**DIRECTION**
Pull out each line of the records that contains the word "pixels", and copy those lines without changing them.

**RECORDS FOR THE EXERCISE**
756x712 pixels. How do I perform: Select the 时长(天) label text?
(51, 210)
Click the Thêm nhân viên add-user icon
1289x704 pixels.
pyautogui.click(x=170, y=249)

**RESPONSE**
756x712 pixels. How do I perform: Select the 时长(天) label text?
1289x704 pixels.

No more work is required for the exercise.